Stored data:
______

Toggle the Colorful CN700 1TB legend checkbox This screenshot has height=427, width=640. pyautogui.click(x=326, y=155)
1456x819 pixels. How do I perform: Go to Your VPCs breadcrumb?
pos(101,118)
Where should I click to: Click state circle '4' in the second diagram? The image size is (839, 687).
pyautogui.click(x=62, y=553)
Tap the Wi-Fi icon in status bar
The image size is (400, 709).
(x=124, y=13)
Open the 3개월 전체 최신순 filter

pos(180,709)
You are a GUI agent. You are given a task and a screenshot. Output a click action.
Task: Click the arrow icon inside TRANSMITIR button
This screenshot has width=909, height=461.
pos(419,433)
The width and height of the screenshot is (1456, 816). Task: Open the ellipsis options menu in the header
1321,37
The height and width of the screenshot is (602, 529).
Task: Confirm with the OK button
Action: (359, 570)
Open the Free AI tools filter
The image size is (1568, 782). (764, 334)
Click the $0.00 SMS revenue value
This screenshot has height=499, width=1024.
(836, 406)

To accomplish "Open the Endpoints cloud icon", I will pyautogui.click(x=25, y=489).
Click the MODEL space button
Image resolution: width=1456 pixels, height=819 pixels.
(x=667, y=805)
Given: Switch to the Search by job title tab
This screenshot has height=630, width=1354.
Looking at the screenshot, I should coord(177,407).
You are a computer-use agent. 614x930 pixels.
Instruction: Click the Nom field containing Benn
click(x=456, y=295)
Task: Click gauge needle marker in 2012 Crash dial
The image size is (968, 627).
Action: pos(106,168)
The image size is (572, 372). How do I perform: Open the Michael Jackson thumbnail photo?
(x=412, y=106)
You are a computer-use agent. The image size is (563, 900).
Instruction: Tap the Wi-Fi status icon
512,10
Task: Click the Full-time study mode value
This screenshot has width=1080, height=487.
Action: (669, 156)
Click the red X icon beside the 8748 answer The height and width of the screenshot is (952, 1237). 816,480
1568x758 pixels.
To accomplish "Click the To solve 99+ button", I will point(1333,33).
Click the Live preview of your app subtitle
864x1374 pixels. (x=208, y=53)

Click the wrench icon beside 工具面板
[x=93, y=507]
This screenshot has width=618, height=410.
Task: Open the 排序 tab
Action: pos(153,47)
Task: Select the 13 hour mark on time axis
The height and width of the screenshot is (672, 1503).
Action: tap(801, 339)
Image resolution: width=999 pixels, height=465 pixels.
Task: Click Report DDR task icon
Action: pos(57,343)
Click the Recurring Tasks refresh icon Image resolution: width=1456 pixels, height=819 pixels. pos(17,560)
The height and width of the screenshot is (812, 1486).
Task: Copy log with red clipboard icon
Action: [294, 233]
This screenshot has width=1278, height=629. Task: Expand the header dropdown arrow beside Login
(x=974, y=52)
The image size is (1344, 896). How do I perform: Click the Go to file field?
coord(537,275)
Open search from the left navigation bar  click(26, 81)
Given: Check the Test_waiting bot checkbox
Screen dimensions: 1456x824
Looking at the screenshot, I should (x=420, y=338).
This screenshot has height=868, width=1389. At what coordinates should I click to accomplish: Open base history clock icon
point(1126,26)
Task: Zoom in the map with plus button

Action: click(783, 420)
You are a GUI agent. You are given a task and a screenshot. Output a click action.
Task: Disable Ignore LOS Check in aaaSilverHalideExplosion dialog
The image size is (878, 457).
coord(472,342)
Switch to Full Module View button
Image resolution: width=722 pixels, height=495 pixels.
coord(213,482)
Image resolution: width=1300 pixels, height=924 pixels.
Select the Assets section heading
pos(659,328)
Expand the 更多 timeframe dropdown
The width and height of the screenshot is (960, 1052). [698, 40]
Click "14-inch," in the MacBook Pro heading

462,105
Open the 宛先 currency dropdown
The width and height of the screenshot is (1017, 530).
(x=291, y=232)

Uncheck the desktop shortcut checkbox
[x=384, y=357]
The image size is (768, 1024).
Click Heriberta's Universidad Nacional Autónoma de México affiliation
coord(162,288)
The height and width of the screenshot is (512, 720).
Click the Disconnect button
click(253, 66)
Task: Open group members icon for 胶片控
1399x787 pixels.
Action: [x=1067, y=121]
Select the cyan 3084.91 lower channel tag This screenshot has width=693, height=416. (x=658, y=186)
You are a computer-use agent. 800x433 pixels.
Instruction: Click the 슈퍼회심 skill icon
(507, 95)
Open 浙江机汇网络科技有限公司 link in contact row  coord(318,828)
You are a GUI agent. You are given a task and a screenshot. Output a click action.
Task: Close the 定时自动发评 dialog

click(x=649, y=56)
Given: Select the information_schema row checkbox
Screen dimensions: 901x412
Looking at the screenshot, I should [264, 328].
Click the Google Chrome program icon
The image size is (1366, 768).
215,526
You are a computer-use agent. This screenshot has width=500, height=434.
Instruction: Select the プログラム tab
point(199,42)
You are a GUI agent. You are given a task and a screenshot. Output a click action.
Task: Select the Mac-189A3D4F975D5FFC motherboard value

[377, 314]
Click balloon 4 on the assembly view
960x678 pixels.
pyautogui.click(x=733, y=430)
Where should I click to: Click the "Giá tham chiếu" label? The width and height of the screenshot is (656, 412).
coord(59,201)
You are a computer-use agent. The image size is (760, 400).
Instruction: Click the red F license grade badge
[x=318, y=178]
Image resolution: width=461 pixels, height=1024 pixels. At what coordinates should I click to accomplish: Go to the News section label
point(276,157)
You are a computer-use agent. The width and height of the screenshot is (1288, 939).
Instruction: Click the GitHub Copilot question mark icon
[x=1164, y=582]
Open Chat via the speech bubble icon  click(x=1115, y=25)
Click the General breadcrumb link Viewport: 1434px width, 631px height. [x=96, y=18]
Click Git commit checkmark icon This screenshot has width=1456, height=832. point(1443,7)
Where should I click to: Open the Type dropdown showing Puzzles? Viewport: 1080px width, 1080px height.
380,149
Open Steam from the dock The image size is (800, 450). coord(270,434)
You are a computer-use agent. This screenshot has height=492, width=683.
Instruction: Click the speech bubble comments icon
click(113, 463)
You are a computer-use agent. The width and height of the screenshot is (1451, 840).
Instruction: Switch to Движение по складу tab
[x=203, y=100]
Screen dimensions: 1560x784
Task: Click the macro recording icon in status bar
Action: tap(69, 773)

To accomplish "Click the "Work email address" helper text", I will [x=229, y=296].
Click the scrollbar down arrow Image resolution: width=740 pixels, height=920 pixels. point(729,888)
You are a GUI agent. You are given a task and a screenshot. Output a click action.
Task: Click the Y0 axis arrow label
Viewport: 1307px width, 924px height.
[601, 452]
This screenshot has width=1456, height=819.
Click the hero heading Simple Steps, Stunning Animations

______

### Set exercise
Count the lines of the material above that contain the string "arrow", matching case exactly, and reply with the number alone.

### Solution
4